Brown on Yemen threat and airport security

He added transit passengers as well as transfer passengers would undergo these checks.

Currently, not everyone has to pass through full body scanners already introduced at some major airports overseas - particularly if they are in transit from another country - due to concerns about cost and time delays.

A spokesman for BAA said: "It is our view that a combination of technology, intelligences and passenger profiling will help build a more robust defence against the unpredictable and changing nature of the terrorist threat to aviation."

The spokesman said nothing had been decided yet on exactly which passengers would undergo the full body scans.

And he declined to give specific details about timing or comment on extending the use of scanners to other airports, costs or the potential for passenger delays.

'Strip search'

The government's move has been largely welcomed by the Liberal Democrats.

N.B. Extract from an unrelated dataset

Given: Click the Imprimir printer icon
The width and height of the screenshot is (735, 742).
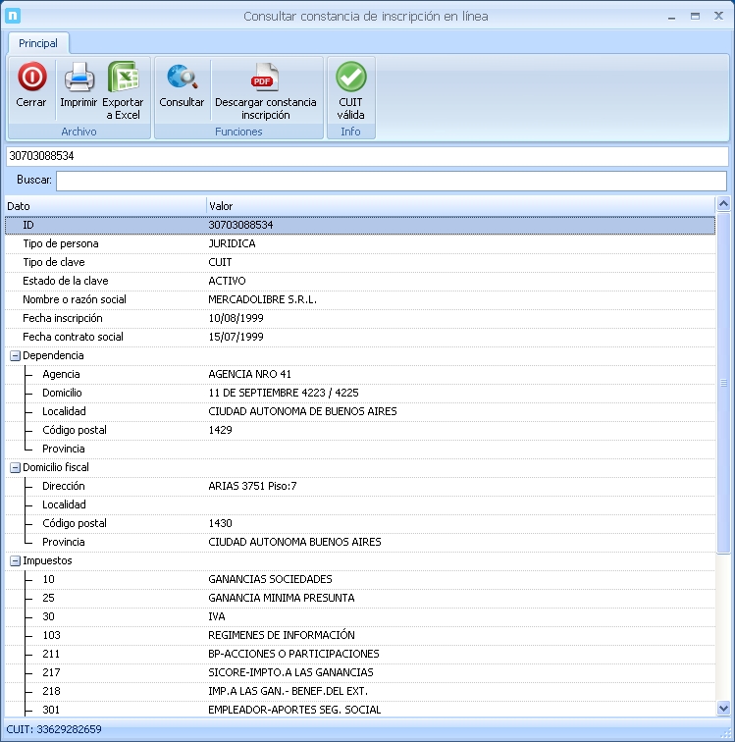Looking at the screenshot, I should coord(79,77).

But home affairs spokesman Chris Huhne did say the scanners could have been rolled out sooner as they had been kept in storage since being trialled.

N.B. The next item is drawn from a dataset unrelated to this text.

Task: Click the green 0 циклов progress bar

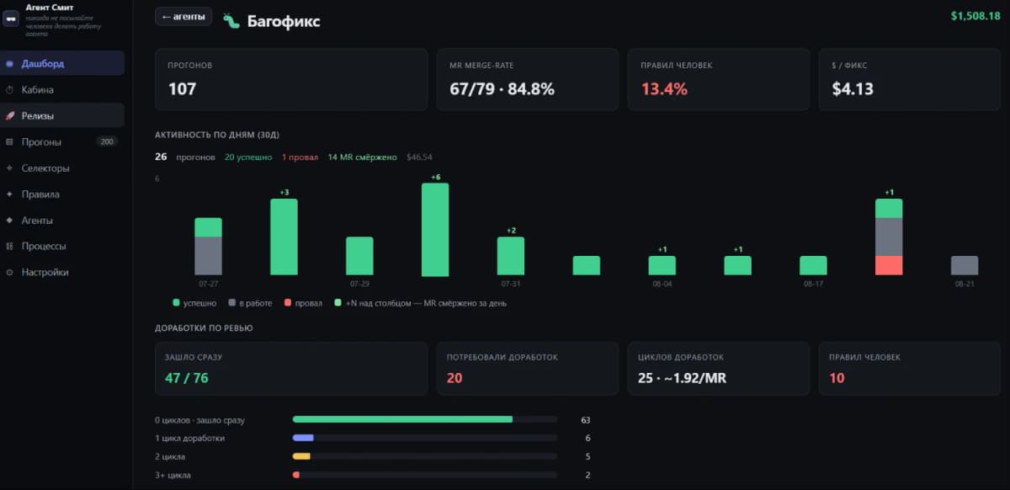Action: [x=402, y=419]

Meanwhile in the US, President Barack Obama promised "to act quickly to fix flaws" in the security system, and condemned lapses following the alleged Christmas Day bomb plot against a US plane.

Reports say people flying from Nigeria, Pakistan, Syria, Iran, Sudan, Yemen and Cuba will have pat-down body searches and have carry-on baggage searched.

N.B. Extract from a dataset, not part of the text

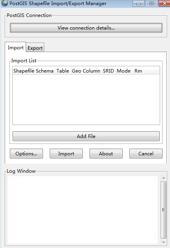Click the Add File button
The image size is (170, 248).
pyautogui.click(x=86, y=136)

A computer screen showing the results of a full body scan
Electromagnetic waves are beamed onto passengers to create a 3-D image

The new US security directives will come into effect on Monday.

Philip Baum, editor of Aviation Security International, said scanners were not the only solution and profiling passengers was, in fact, the best way to prevent terrorist acts.

"We've got to face the fact that you can build a bomb in the duty free shop, after you've gone through screening. Bearing that in mind, we need to look at what people's intent is, not what they are carrying on their person."

On Friday, Gordon Brown announced he had ordered a review of existing security measures, and advisers are expected to report within days.

The £80,000 full body scanners, which produce "naked" images of passengers, remove the need for "pat down" searches.

They work by beaming electromagnetic waves on to passengers while they stand in a booth. A virtual three-dimensional image is then created from the reflected energy.

Some have voiced concerns about privacy, with campaigners saying they are tantamount to a "strip search".

The machines are currently being trialled at Manchester airport following tests at Heathrow airport from 2004 to 2008.

They are also being rolled out across the US, with 40 machines used at 19 airports.